Use early sotopping rounds and validation set, to stop after K iterations with no improvement of the evaluation metric.

In [14]:
model.fit(X_train_final, y_train_final, cat_features=categorical_features_indices,\
          eval_set=(X_validation, y_validation), early_stopping_rounds = 80,\
          use_best_model=True, logging_level = "Verbose")
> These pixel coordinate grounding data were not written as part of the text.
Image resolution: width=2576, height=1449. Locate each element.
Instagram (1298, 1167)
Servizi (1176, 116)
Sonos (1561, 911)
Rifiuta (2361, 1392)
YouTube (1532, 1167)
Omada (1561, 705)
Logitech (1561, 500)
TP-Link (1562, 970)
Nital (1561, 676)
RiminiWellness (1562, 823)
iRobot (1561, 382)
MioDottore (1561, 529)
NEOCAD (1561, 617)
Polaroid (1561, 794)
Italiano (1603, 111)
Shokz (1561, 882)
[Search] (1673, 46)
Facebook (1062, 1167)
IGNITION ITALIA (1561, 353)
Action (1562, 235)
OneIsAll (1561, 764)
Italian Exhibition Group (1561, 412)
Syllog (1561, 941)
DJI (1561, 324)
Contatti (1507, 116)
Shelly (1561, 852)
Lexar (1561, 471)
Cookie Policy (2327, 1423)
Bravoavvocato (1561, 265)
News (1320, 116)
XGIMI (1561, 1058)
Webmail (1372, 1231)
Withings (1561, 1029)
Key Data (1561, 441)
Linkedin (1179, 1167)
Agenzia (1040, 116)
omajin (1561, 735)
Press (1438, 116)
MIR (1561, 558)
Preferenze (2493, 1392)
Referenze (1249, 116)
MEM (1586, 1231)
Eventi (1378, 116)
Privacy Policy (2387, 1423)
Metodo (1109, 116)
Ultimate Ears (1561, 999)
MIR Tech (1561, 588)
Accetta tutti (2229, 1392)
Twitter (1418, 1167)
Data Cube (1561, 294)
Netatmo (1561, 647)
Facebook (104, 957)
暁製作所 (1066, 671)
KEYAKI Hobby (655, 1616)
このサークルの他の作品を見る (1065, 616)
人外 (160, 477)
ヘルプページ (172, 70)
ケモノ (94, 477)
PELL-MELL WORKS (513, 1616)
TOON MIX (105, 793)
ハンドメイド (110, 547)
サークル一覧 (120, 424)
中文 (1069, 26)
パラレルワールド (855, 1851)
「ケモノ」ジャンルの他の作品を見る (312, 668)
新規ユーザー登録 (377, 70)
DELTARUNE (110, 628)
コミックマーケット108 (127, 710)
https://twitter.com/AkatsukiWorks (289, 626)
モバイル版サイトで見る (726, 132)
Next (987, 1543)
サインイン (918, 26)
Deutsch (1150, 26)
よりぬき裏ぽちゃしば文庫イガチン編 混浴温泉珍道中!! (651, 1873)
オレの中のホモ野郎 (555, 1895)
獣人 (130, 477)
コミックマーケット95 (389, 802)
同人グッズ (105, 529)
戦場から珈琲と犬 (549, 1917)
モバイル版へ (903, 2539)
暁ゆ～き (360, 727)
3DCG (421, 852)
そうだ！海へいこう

0:	learn: 53.4933716	test: 36.0313344	best: 36.0313344 (0)	total: 43.2ms	remaining: 43.2s
1:	learn: 51.9761312	test: 34.4858794	best: 34.4858794 (1)	total: 50.1ms	remaining: 25s
2:	learn: 50.6086357	test: 33.1763546	best: 33.1763546 (2)	total: 64.7ms	remaining: 21.5s
3:	learn: 49.5492064	test: 32.1721324	best: 32.1721324 (3)	total: 73.1ms	remaining: 18.2s
4:	learn: 48.4987617	test: 31.0057940	best: 31.0057940 (4)	total: 84.1ms	remaining: 16.7s
5:	learn: 47.4528906	test: 30.1281782	best: 30.1281782 (5)	total: 90.5ms	remaining: 15s
6:	learn: 46.6617979	test: 29.7176684	best: 29.7176684 (6)	total: 99.2ms	remaining: 14.1s
7:	learn: 45.9528926	test: 29.3022339	best: 29.3022339 (7)	total: 113ms	remaining: 14s
8:	learn: 45.2723747	test: 28.6544811	best: 28.6544811 (8)	total: 120ms	remaining: 13.2s
9:	learn: 44.6471027	test: 28.1572765	best: 28.1572765 (9)	total: 126ms	remaining: 12.5s
10:	learn: 44.1531113	test: 27.6852475	best: 27.6852475 (10)	total: 129ms	remaining: 11.6s
11:	learn: 43.6548

<catboost.core.CatBoostRegressor at 0x1b8f5c4ed08>

With this we can see that the best **RMSE** value of **25.13** (on **validation set**) was acheived at step **27** with no futher improvement after **80** iterations (so the training stopped). We now retain this model as the **best model**.

### Model Predictions and Fit

In [15]:
#Predict on the original Test Set
predictions = model.predict(X_test)
truevalues = np.array(y_test)

#Calculate MAE, MAPE (if no 0 values) and RMSE
print("MAE:", '%.4f' % mean_absolute_error(truevalues, predictions))
print("MAPE:", '%.4f' % mean_absolute_percentage_error(truevalues, predictions))
print("RMSE:", '%.4f' %  np.sqrt(mean_squared_error(truevalues, predictions)))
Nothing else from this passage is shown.